Start of Record excerpts

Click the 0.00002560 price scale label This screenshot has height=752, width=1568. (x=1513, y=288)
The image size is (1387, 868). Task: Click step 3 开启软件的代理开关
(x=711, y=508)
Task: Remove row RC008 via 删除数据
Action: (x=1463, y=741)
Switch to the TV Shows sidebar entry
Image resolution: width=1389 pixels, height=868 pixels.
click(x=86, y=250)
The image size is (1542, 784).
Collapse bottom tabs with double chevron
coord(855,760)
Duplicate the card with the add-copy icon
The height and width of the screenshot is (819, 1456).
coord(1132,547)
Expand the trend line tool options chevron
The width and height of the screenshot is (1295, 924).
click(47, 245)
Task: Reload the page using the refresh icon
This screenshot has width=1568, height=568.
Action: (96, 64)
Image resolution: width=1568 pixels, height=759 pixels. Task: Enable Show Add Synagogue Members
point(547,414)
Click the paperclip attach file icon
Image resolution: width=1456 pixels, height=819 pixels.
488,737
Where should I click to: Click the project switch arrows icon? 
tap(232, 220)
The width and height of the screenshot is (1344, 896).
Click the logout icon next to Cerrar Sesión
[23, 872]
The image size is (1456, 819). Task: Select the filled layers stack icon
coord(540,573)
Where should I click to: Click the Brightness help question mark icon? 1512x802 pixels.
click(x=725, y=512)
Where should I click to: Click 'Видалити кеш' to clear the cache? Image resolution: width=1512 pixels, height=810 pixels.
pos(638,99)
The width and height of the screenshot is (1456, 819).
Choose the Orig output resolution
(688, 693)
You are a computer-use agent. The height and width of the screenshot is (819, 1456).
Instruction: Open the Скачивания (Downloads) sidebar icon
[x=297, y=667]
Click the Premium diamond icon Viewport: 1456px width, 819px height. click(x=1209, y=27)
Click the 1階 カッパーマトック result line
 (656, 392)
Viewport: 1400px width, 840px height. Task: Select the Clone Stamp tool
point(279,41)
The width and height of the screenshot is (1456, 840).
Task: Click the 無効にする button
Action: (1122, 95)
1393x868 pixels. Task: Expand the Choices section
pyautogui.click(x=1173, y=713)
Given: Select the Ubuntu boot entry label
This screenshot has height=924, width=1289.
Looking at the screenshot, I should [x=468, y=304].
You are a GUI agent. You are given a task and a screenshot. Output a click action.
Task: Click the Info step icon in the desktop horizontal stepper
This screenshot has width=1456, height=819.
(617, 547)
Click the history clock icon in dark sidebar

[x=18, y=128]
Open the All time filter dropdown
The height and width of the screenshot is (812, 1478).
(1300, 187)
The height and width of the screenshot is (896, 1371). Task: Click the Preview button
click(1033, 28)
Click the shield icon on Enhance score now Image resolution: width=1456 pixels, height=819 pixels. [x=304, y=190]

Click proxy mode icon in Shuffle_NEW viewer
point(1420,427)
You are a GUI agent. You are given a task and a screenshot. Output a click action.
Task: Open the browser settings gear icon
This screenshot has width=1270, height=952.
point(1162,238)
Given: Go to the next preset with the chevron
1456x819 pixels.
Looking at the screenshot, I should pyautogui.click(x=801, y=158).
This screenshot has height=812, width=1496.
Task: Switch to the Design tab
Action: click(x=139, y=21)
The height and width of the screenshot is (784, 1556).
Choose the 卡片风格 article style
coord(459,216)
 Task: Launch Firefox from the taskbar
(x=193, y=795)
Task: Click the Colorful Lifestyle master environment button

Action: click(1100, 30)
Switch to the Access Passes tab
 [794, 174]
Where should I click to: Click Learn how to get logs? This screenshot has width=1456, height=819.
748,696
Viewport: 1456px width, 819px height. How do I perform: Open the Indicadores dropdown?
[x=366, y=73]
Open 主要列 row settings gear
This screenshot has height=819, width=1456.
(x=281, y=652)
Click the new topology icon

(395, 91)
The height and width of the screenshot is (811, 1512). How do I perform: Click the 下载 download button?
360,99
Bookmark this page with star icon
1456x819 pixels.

End of Record excerpts

Your goal: When a line in the material above contains the word "label", copy that line out.

Reply:
Click the 0.00002560 price scale label This screenshot has height=752, width=1568. (x=1513, y=288)
Given: Select the Ubuntu boot entry label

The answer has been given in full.